## ABOUT THIS EXERCISE:
Restate the records so that not a single word differs.

________________________

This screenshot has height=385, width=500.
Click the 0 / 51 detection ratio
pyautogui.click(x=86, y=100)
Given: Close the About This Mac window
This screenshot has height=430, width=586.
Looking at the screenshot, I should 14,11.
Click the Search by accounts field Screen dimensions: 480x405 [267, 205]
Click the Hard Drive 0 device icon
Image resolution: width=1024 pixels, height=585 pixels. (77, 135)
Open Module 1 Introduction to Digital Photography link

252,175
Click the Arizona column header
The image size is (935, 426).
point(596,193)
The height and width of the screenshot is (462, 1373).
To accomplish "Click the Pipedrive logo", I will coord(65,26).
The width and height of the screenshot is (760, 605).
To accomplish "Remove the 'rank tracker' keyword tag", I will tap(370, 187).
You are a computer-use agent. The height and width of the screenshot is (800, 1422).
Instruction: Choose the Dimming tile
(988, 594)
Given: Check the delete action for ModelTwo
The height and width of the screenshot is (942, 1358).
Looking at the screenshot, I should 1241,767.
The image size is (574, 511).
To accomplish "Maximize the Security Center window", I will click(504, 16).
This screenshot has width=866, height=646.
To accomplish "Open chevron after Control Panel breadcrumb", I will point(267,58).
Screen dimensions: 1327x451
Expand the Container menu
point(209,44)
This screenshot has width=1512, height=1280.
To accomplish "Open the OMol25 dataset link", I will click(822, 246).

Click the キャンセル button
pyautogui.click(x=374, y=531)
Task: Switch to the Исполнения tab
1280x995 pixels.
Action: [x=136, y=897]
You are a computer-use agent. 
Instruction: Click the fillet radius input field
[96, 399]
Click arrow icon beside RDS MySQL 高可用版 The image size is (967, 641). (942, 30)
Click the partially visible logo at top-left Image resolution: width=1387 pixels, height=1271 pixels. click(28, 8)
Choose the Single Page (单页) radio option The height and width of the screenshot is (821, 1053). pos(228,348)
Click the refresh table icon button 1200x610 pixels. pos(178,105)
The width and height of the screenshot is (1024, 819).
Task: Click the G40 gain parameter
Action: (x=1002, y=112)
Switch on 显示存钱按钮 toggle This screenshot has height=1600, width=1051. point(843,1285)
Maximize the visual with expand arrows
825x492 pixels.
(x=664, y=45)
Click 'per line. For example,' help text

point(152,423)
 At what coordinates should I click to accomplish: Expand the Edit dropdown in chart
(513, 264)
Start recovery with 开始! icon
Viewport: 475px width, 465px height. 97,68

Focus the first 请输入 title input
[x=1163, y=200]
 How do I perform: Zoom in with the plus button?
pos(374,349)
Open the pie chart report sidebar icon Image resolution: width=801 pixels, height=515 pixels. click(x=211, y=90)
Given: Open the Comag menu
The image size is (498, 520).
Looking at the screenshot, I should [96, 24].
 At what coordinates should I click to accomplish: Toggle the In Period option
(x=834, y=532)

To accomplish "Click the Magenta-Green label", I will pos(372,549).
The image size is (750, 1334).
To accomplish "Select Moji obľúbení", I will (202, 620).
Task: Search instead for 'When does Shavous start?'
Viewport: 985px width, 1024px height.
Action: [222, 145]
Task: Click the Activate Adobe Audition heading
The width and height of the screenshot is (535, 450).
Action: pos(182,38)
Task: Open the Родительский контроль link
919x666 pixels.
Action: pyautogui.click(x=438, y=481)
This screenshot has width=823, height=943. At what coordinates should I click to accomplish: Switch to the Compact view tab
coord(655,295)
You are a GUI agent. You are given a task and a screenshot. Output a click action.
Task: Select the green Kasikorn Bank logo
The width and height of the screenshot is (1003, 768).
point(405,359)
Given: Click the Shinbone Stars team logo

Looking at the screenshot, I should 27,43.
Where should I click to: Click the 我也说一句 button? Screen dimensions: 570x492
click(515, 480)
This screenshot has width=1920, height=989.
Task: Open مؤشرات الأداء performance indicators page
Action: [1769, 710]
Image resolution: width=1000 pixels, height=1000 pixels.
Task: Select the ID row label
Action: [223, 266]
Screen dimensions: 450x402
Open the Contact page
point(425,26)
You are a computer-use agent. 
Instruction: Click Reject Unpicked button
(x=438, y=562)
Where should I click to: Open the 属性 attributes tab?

________________________

## WRITTEN RESPONSE:
This screenshot has height=385, width=500.
Click the 0 / 51 detection ratio
pyautogui.click(x=86, y=100)
Given: Close the About This Mac window
This screenshot has height=430, width=586.
Looking at the screenshot, I should 14,11.
Click the Search by accounts field Screen dimensions: 480x405 [267, 205]
Click the Hard Drive 0 device icon
Image resolution: width=1024 pixels, height=585 pixels. (77, 135)
Open Module 1 Introduction to Digital Photography link

252,175
Click the Arizona column header
The image size is (935, 426).
point(596,193)
The height and width of the screenshot is (462, 1373).
To accomplish "Click the Pipedrive logo", I will coord(65,26).
The width and height of the screenshot is (760, 605).
To accomplish "Remove the 'rank tracker' keyword tag", I will tap(370, 187).
You are a computer-use agent. The height and width of the screenshot is (800, 1422).
Instruction: Choose the Dimming tile
(988, 594)
Given: Check the delete action for ModelTwo
The height and width of the screenshot is (942, 1358).
Looking at the screenshot, I should 1241,767.
The image size is (574, 511).
To accomplish "Maximize the Security Center window", I will click(504, 16).
This screenshot has width=866, height=646.
To accomplish "Open chevron after Control Panel breadcrumb", I will point(267,58).
Screen dimensions: 1327x451
Expand the Container menu
point(209,44)
This screenshot has width=1512, height=1280.
To accomplish "Open the OMol25 dataset link", I will click(822, 246).

Click the キャンセル button
pyautogui.click(x=374, y=531)
Task: Switch to the Исполнения tab
1280x995 pixels.
Action: [x=136, y=897]
You are a computer-use agent. 
Instruction: Click the fillet radius input field
[96, 399]
Click arrow icon beside RDS MySQL 高可用版 The image size is (967, 641). (942, 30)
Click the partially visible logo at top-left Image resolution: width=1387 pixels, height=1271 pixels. click(28, 8)
Choose the Single Page (单页) radio option The height and width of the screenshot is (821, 1053). pos(228,348)
Click the refresh table icon button 1200x610 pixels. pos(178,105)
The width and height of the screenshot is (1024, 819).
Task: Click the G40 gain parameter
Action: (x=1002, y=112)
Switch on 显示存钱按钮 toggle This screenshot has height=1600, width=1051. point(843,1285)
Maximize the visual with expand arrows
825x492 pixels.
(x=664, y=45)
Click 'per line. For example,' help text

point(152,423)
 At what coordinates should I click to accomplish: Expand the Edit dropdown in chart
(513, 264)
Start recovery with 开始! icon
Viewport: 475px width, 465px height. 97,68

Focus the first 请输入 title input
[x=1163, y=200]
 How do I perform: Zoom in with the plus button?
pos(374,349)
Open the pie chart report sidebar icon Image resolution: width=801 pixels, height=515 pixels. click(x=211, y=90)
Given: Open the Comag menu
The image size is (498, 520).
Looking at the screenshot, I should [96, 24].
 At what coordinates should I click to accomplish: Toggle the In Period option
(x=834, y=532)

To accomplish "Click the Magenta-Green label", I will pos(372,549).
The image size is (750, 1334).
To accomplish "Select Moji obľúbení", I will (202, 620).
Task: Search instead for 'When does Shavous start?'
Viewport: 985px width, 1024px height.
Action: [222, 145]
Task: Click the Activate Adobe Audition heading
The width and height of the screenshot is (535, 450).
Action: pos(182,38)
Task: Open the Родительский контроль link
919x666 pixels.
Action: pyautogui.click(x=438, y=481)
This screenshot has width=823, height=943. At what coordinates should I click to accomplish: Switch to the Compact view tab
coord(655,295)
You are a GUI agent. You are given a task and a screenshot. Output a click action.
Task: Select the green Kasikorn Bank logo
The width and height of the screenshot is (1003, 768).
point(405,359)
Given: Click the Shinbone Stars team logo

Looking at the screenshot, I should 27,43.
Where should I click to: Click the 我也说一句 button? Screen dimensions: 570x492
click(515, 480)
This screenshot has width=1920, height=989.
Task: Open مؤشرات الأداء performance indicators page
Action: [1769, 710]
Image resolution: width=1000 pixels, height=1000 pixels.
Task: Select the ID row label
Action: [223, 266]
Screen dimensions: 450x402
Open the Contact page
point(425,26)
You are a computer-use agent. 
Instruction: Click Reject Unpicked button
(x=438, y=562)
Where should I click to: Open the 属性 attributes tab?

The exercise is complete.